Task goal: Would you give back exactly the lines from the line with "Click the blue icon in row with 10 offers" through the end of the entries below, both included, but none of the pictures?

Records shown:
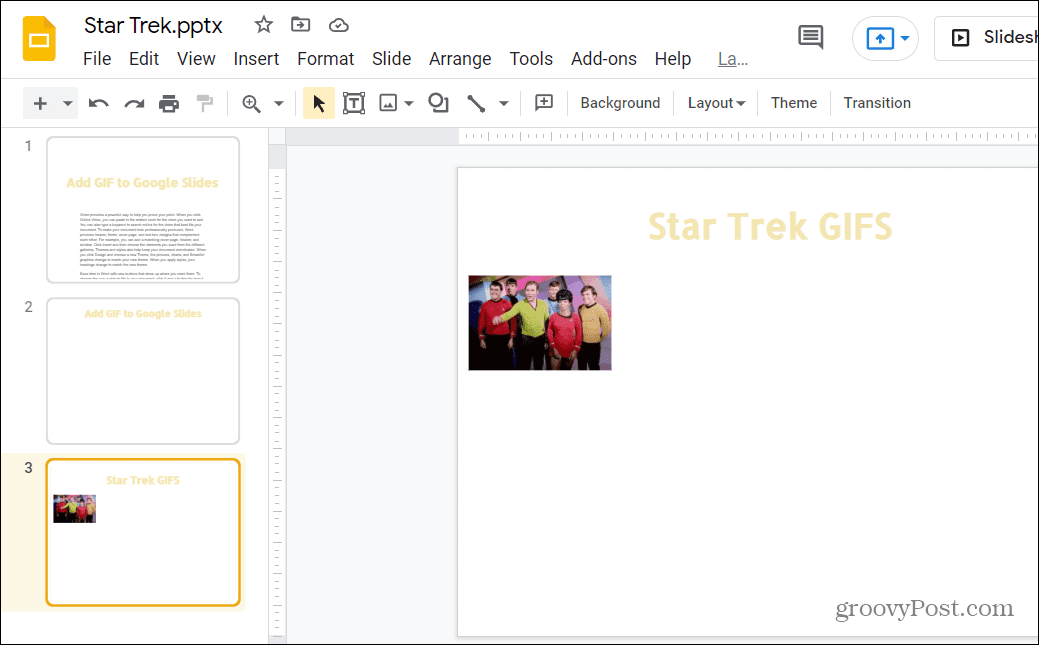Select the Line tool
This screenshot has height=645, width=1039.
[478, 102]
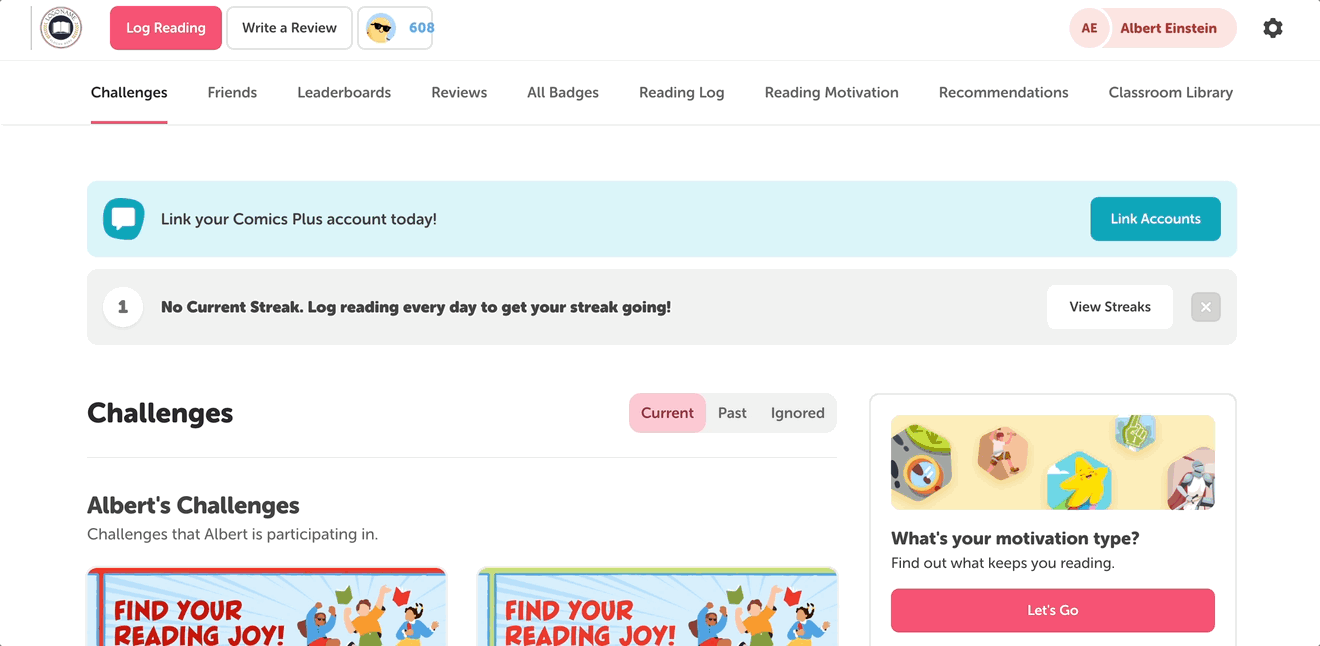Screen dimensions: 1320x646
Task: Switch to Past challenges
Action: click(x=732, y=413)
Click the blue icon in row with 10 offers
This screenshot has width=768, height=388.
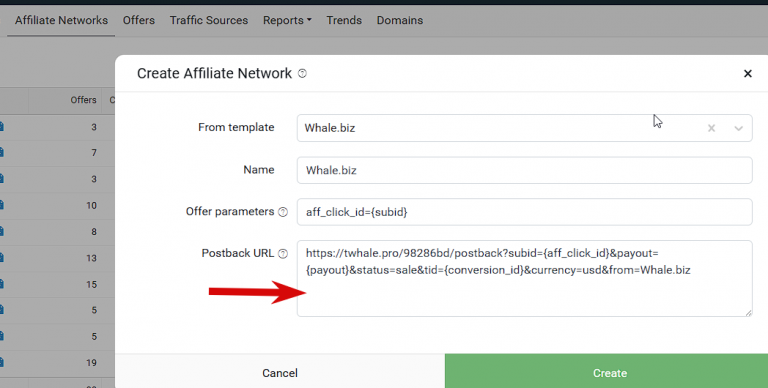pos(2,205)
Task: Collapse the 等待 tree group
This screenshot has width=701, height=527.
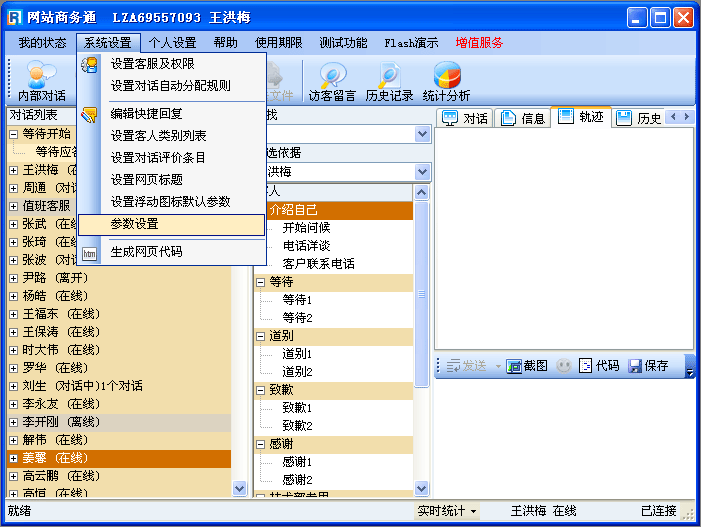Action: click(x=261, y=282)
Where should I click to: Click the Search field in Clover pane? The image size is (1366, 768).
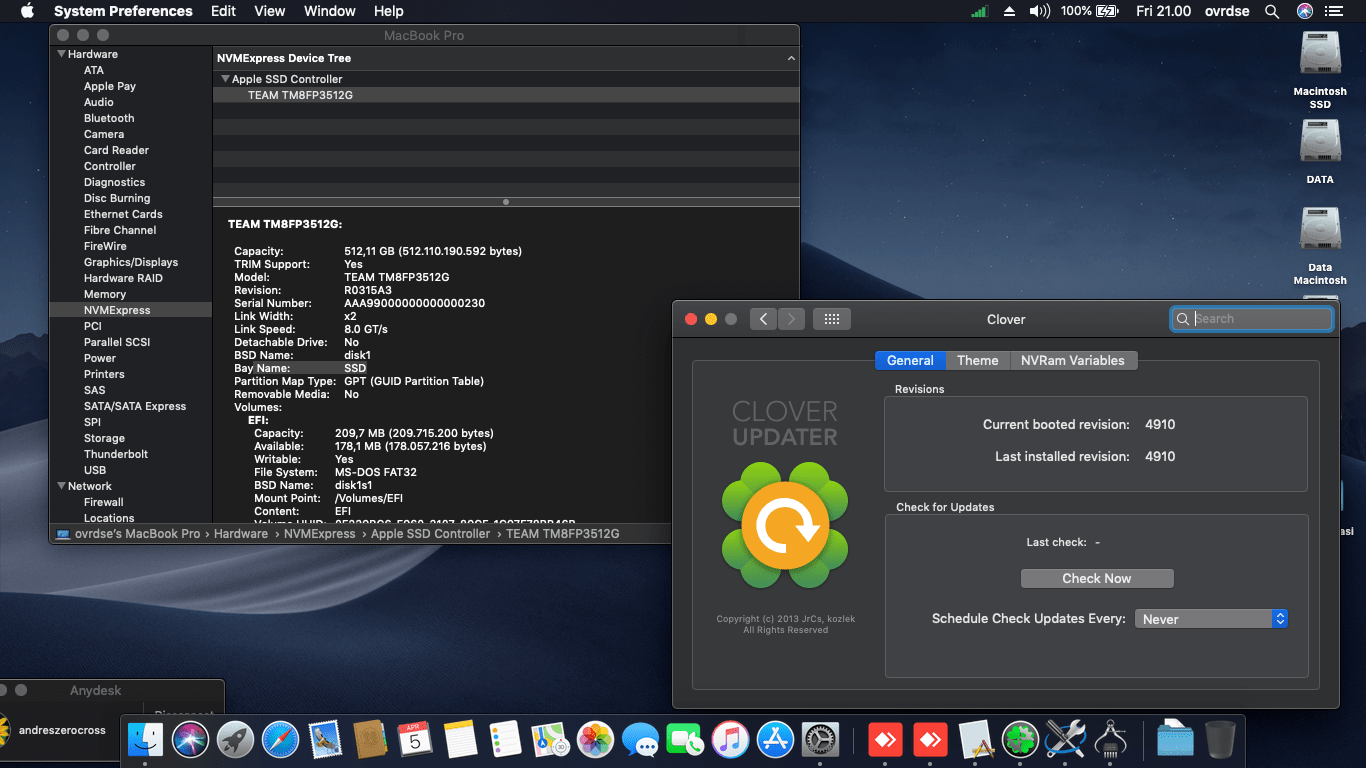[x=1260, y=319]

Response for this exercise:
Click the blue icon in row with 10 offers
This screenshot has width=768, height=388.
pos(2,205)
Task: Collapse the 等待 tree group
This screenshot has width=701, height=527.
Action: click(x=261, y=282)
Where should I click to: Click the Search field in Clover pane? The image size is (1366, 768).
[x=1260, y=319]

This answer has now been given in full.